Saved data entries:
------

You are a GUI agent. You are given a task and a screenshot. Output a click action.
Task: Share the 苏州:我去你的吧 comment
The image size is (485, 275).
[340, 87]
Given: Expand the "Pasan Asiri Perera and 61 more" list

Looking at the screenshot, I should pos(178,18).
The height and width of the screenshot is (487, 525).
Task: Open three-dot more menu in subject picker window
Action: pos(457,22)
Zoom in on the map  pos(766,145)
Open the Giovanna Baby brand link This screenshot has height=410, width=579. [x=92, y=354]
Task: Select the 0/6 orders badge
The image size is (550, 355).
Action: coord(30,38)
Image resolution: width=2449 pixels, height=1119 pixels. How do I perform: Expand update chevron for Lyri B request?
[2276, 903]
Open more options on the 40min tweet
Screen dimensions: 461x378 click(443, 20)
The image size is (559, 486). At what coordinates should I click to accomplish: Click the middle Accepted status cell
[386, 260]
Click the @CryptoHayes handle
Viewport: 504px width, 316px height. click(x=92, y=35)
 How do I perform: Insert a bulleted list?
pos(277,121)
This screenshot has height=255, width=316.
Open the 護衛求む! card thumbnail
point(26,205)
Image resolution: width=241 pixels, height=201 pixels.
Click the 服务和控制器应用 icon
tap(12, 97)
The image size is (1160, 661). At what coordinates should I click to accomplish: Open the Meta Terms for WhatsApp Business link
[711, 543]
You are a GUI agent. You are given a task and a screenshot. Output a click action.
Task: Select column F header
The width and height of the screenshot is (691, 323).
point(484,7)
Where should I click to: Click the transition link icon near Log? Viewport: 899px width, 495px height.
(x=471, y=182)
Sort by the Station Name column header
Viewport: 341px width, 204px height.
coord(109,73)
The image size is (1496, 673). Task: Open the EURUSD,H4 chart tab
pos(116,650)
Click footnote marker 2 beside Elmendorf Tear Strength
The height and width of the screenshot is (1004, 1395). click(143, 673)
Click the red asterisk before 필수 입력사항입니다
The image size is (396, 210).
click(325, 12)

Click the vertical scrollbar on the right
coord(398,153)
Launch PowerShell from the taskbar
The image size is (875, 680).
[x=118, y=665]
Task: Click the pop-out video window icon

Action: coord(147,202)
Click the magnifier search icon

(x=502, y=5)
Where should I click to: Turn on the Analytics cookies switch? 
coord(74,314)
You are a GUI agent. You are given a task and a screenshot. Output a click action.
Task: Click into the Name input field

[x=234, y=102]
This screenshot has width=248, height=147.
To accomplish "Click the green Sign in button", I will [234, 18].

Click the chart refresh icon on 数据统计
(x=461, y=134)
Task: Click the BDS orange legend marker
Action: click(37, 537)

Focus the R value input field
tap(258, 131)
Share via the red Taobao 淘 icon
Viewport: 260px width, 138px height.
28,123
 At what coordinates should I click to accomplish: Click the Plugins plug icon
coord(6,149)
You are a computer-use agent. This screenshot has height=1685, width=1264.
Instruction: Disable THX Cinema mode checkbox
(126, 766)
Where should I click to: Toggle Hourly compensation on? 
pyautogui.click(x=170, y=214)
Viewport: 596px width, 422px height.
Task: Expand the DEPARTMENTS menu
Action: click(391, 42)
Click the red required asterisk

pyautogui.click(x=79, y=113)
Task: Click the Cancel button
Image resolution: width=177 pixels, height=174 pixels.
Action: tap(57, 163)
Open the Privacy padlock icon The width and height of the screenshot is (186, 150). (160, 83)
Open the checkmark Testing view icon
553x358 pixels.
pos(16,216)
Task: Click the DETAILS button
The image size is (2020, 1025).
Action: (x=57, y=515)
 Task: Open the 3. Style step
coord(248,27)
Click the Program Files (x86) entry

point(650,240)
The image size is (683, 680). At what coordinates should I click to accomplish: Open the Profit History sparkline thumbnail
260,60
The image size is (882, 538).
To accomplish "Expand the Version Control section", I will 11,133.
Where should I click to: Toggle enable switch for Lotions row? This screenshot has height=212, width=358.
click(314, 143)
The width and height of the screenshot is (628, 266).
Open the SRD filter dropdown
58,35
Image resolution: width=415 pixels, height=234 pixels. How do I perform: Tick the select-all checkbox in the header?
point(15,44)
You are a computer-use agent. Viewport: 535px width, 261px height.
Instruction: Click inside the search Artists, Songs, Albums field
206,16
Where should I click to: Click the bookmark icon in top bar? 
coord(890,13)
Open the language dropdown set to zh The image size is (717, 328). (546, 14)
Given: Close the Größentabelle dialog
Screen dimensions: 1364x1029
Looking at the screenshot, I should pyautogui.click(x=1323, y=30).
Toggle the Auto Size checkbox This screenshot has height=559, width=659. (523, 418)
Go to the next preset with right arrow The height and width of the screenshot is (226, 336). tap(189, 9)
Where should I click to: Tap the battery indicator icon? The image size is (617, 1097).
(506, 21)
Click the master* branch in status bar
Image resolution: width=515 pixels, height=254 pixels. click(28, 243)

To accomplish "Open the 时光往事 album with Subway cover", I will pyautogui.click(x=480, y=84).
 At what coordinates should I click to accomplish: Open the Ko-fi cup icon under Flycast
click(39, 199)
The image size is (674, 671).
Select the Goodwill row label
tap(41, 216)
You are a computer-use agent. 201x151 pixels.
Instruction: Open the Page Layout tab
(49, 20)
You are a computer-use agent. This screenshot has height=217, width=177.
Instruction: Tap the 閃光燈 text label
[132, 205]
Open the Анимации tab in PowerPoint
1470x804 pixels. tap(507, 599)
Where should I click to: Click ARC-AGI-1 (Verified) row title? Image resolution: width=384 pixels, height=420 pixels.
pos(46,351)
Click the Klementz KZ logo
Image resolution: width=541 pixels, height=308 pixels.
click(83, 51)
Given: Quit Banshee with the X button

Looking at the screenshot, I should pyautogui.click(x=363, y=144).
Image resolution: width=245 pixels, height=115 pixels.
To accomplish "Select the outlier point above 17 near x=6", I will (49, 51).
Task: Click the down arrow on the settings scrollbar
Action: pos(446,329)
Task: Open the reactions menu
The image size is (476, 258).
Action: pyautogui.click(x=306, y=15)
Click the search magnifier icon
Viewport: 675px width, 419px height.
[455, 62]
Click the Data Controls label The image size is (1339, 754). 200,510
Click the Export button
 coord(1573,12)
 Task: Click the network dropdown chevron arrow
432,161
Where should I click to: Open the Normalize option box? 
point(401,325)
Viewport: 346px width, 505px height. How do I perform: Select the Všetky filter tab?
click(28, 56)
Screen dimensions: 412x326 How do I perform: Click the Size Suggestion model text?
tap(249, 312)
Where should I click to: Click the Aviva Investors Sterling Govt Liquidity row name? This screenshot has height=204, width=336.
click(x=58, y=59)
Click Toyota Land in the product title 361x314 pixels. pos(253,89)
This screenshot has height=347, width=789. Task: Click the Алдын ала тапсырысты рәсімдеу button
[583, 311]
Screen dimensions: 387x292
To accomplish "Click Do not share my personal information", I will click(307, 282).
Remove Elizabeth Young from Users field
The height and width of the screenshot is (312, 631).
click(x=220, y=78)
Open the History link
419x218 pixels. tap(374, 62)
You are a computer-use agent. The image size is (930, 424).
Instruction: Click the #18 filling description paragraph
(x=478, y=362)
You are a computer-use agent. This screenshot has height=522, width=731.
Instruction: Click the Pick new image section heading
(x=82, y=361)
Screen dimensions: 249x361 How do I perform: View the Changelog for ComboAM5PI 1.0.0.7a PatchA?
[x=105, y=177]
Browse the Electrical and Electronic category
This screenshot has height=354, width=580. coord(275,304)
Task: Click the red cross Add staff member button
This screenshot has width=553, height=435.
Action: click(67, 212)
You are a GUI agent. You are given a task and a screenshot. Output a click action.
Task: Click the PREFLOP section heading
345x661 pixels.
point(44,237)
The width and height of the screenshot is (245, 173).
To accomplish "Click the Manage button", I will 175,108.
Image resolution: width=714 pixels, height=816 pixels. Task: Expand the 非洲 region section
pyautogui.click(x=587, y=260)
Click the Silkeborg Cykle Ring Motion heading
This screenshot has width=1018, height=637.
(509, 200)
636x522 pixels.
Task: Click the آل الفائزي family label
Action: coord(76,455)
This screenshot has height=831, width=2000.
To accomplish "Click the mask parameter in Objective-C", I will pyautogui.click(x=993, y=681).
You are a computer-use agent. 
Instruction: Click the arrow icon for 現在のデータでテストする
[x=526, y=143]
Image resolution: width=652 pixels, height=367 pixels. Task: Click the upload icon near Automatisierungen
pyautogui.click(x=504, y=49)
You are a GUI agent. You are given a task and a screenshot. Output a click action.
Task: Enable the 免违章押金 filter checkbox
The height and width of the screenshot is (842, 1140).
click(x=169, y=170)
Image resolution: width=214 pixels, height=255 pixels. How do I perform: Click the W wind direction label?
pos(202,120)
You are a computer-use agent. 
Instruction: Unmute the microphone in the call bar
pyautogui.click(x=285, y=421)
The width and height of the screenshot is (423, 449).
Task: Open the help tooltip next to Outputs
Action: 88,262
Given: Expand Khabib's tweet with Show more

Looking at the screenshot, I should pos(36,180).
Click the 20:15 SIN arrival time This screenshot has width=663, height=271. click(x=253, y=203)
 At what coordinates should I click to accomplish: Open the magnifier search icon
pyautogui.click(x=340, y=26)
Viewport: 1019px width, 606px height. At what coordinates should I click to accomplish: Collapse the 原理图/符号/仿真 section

------

Required work |
Take exactly the lines from the one containing "Task: Click the pop-out video window icon" through the one containing "This screenshot has width=248, height=147." in the data above, and output them with nothing added.

Finished task |
Task: Click the pop-out video window icon

Action: coord(147,202)
Click the magnifier search icon

(x=502, y=5)
Where should I click to: Turn on the Analytics cookies switch? 
coord(74,314)
You are a GUI agent. You are given a task and a screenshot. Output a click action.
Task: Click into the Name input field

[x=234, y=102]
This screenshot has width=248, height=147.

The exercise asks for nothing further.